Au lieu de cela, il est plus probable que les livraisons d'armes transitent par un pays tiers, selon M. Salisbury. 

"Ce n'est pas inhabituel pour la Corée du Nord, qui envoie fréquemment des marchandises par des voies détournées afin de tromper toute personne susceptible de les observer", a-t-il déclaré. 

Comment la réception d'armes nord-coréennes pourrait-elle aider la Russie en Ukraine ?

Selon Sam Cranny-Evans, analyste de la défense au Royal United Services Institute de Londres, l'acquisition d'armes auprès de pays comme l'Iran et la Corée du Nord pourrait constituer un palliatif pour Moscou pendant qu'elle augmente sa production nationale de défense pour répondre aux besoins de l'armée. 

Cela permettrait à la Russie de continuer à se battre à un rythme similaire.

"La Russie est essentiellement en concurrence avec la production industrielle de l'Occident, et elle doit adapter son économie de la défense en conséquence, ce qui prendra du temps", a déclaré M. Cranny-Evans.

---

#### TÂCHES À RÉALISER:
**a)** Dans l'article, quelle fonction occupe Sam Cranny-Evans ?
**b)** Écrivez la suite de l'article sur les armes nord-coréennes destinées à la Russie, à partir de sa dernière phrase.

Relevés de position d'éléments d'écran
---

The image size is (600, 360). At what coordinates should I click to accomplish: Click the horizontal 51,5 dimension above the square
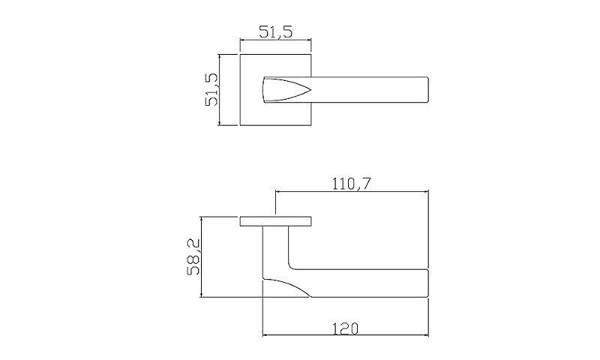[275, 32]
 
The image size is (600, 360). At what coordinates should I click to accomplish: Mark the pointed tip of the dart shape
[309, 88]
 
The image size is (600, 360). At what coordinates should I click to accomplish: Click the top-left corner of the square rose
[240, 54]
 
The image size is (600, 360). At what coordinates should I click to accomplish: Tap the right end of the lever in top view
[428, 88]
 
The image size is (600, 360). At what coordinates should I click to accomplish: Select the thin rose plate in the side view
[275, 222]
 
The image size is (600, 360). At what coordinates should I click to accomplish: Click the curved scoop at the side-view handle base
[289, 287]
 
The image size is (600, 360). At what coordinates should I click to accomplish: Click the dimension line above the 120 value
[345, 335]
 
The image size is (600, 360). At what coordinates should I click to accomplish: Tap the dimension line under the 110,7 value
[351, 191]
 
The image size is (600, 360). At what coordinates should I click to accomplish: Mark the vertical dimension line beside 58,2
[202, 258]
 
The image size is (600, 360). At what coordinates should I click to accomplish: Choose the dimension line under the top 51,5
[275, 40]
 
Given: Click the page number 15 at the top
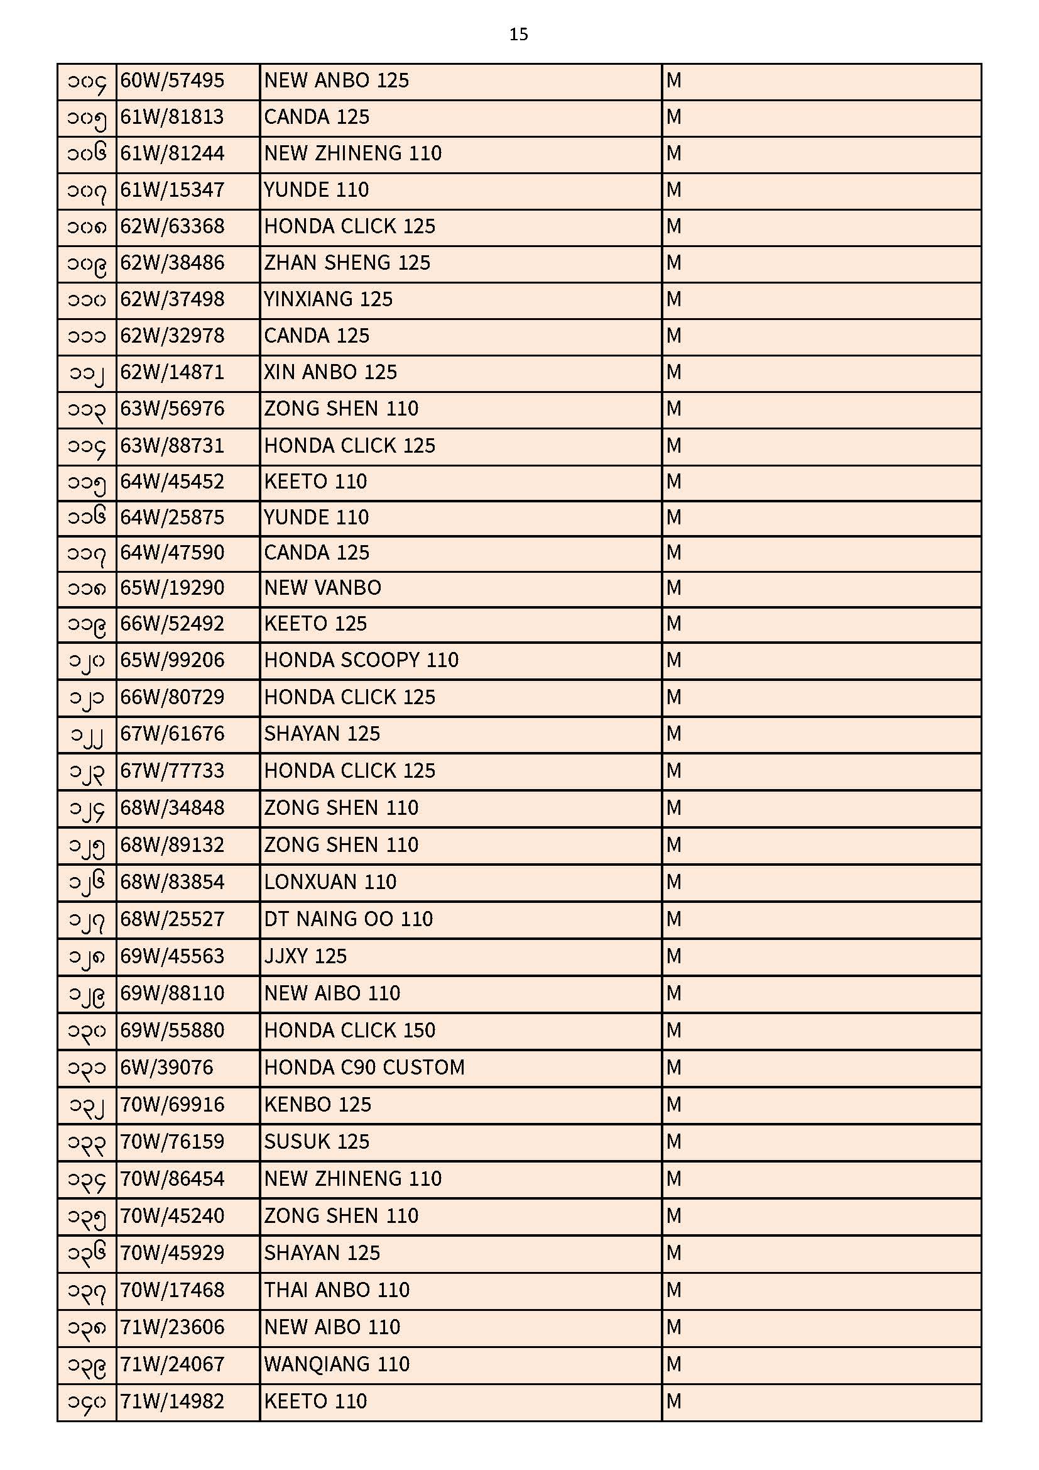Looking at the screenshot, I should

---

#### RÉPONSES PAR TÂCHE:
**a)** Il est analyste de la défense au Royal United Services Institute de Londres.

**b)**
Dans le même temps, les experts estiment qu'il existe des risques liés aux missiles et aux munitions nord-coréens, qui ne sont pas susceptibles d'avoir été fabriqués selon des normes élevées.  

"La Russie n'a aucune idée de ce qu'est le contrôle de la qualité en Corée du Nord", a déclaré au Moscow Times William Alberque, directeur du contrôle des armements à l'Institut international d'études stratégiques. 

"Et s'il y a un endroit où j'ai un peu moins confiance dans le contrôle de la qualité que la Russie, c'est bien la Corée du Nord".